Enter stage left the hulking figure of Greg Hall, who runs his own small firm, Drillers Supply International, in Cypress, Texas. Hall has a long-standing connection with Chile ("it's my second home"), speaks impeccable Spanish, and runs his South American operations out of Antofagasta, about 300 miles north of the San José mine.

Hall's general manager there, Mijali Proestakis, and Proestakis's nephew Igor, had been involved in the early stages of the rescue operation, and Hall quickly persuaded the Chilean government to listen to Fisher's pitch.

It was a bold plan: to sacrifice one of the narrow supply lines being used to keep the miners alive, supplying them with food, water, air, and, later, communications and electricity.
The third paloma -- literally "pigeon," as in carrier pigeon, a cylinder used to lower supplies to the miners -- would be used to guide Hall's drilling pipe equipped with Fisher's air-powered, tungsten-tipped drill heads, and punch their way through 2,050 feet of granite.

Driller Jeff Hart from Denver, Colorado, was brought in because he is, quite simply, the best in the world at doing what he does.

Plan B rolled into operation on Sunday, September 5, as our film team arrived at Campamento Esperanza. But the rock was harder than expected, and after four days the drill bits shattered while drilling the pilot hole of about 10 and a half inches. It took another four days of painstaking effort to remove the drill bit before the work could resume.

The first pilot hole broke through on September 17 but then had to be widened, and problems still lay ahead because of the twisting, sinuous nature of the hole.

I sat with Hall the afternoon before the breakthrough, as only 130 feet lay between the miners and their way to freedom. The drillers had to change the drill bits, which meant a 10-hour operation taking the pipes out of the hole and then feeding them back down.

Greg Hall sat nervously with me, and as the drill tower shuddered, he said, "That's really what you don't want to see. You want a slow, smooth movement. But we'll get there."

Hall later confided that he wasn't quite as sure as he sounded, and that in those dreadful twilight hours on Friday, October 8, he feared that Plan B, so close to success, was about to fail at the last hurdle.

If they hadn't got the pipes down, they would have lost the hole.
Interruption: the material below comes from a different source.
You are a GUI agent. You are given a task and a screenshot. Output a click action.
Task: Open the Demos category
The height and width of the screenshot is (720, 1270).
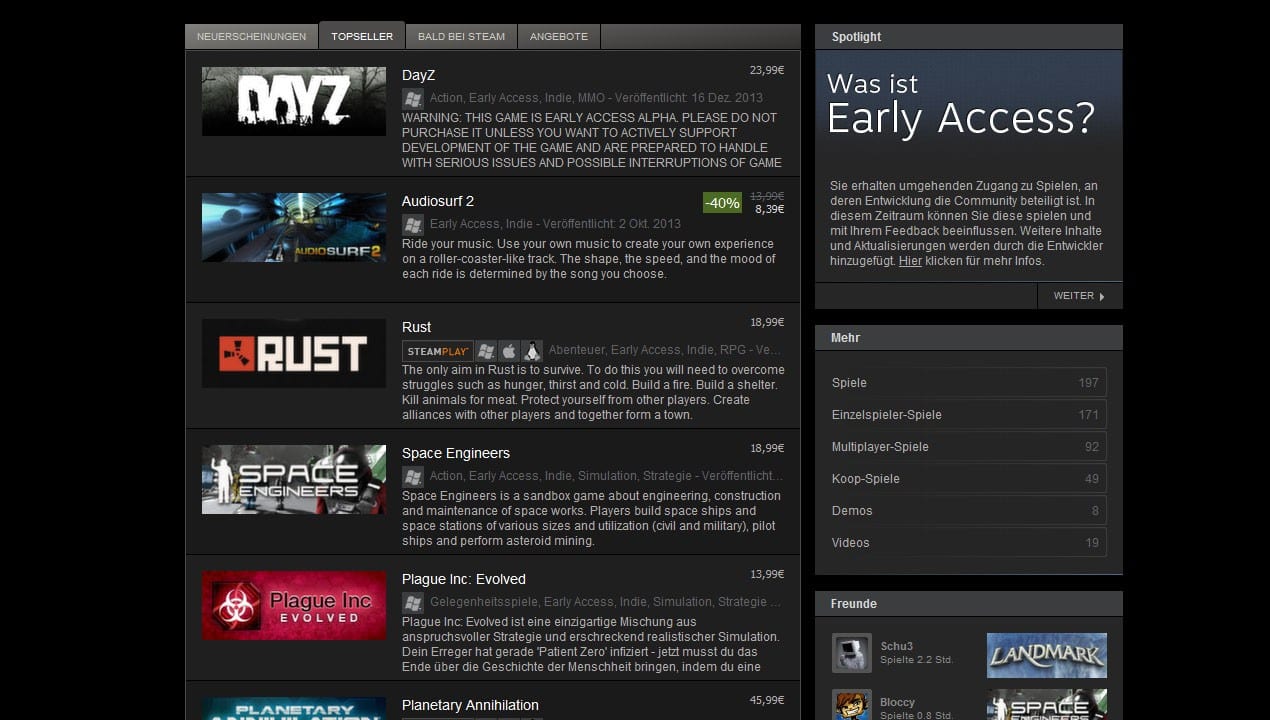852,511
But thanks to Jeff Hart they managed the feed, resumed drilling late at night, and at 8:02 the following morning they made the great breakthrough.

The rest is history.


Watch NOVA's "Emergency Mine Rescue" on Tuesday, October 26, at 8pm on PBS.

User Comments:

Great coverage! I would appreciate more information about how they steer these underground drills. Are the drilling shafts segmented with universal joints? I had the same question about the under-ocean drilling at the Gulf oil spill which had a target only a fraction of an inch wide and was drilled at a relatively shallow angle. What kind of device makes the bit change its course, and how is it controlled from the top and what kind of sensor provides feedback on where the bit is going?

Thank you for noting the invaluable work of my General Manager and Partner Mijali Proestakis and our technical manager Igor in Plan B of the Chilean miner rescue.
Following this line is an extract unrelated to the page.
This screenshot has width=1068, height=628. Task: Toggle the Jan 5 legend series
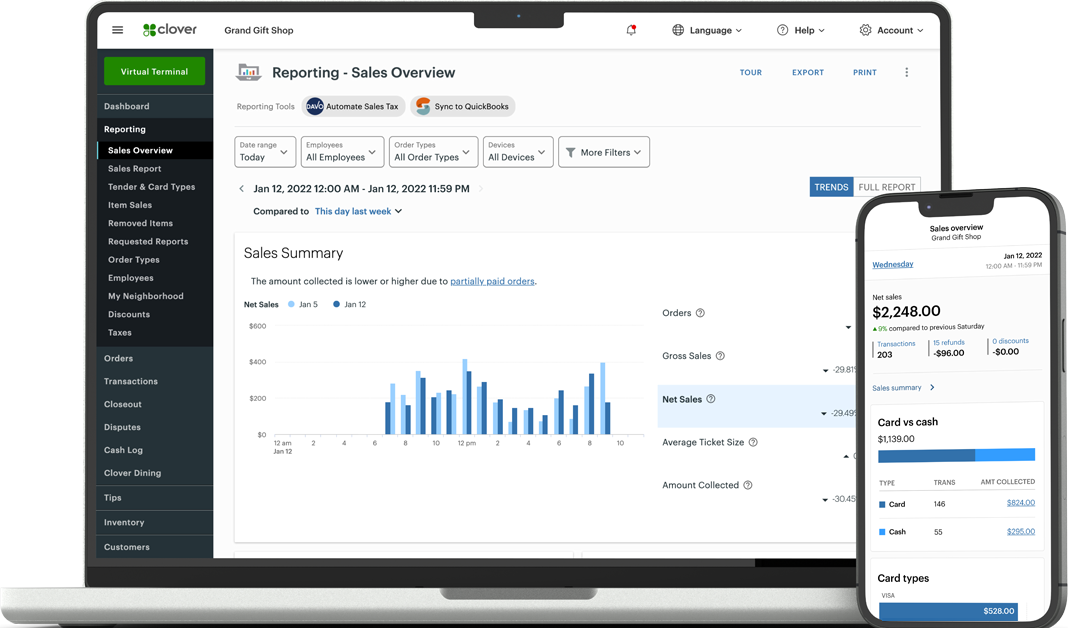tap(303, 304)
Please note that I did not facilitate the Chilean government's listening to "Fisher's pitch." We incorporated Center Rock's cluster hammer into our overall plan which Igor Proestaki pitched on behalf of Drillers Supply SA (please note that Igor reports to Mijali but Mijali was on vacation at the time). As I have stated before, Plan B was a team effort and Center Rock was an integral part of the overall plan; the sum was truly greater than the individual parts.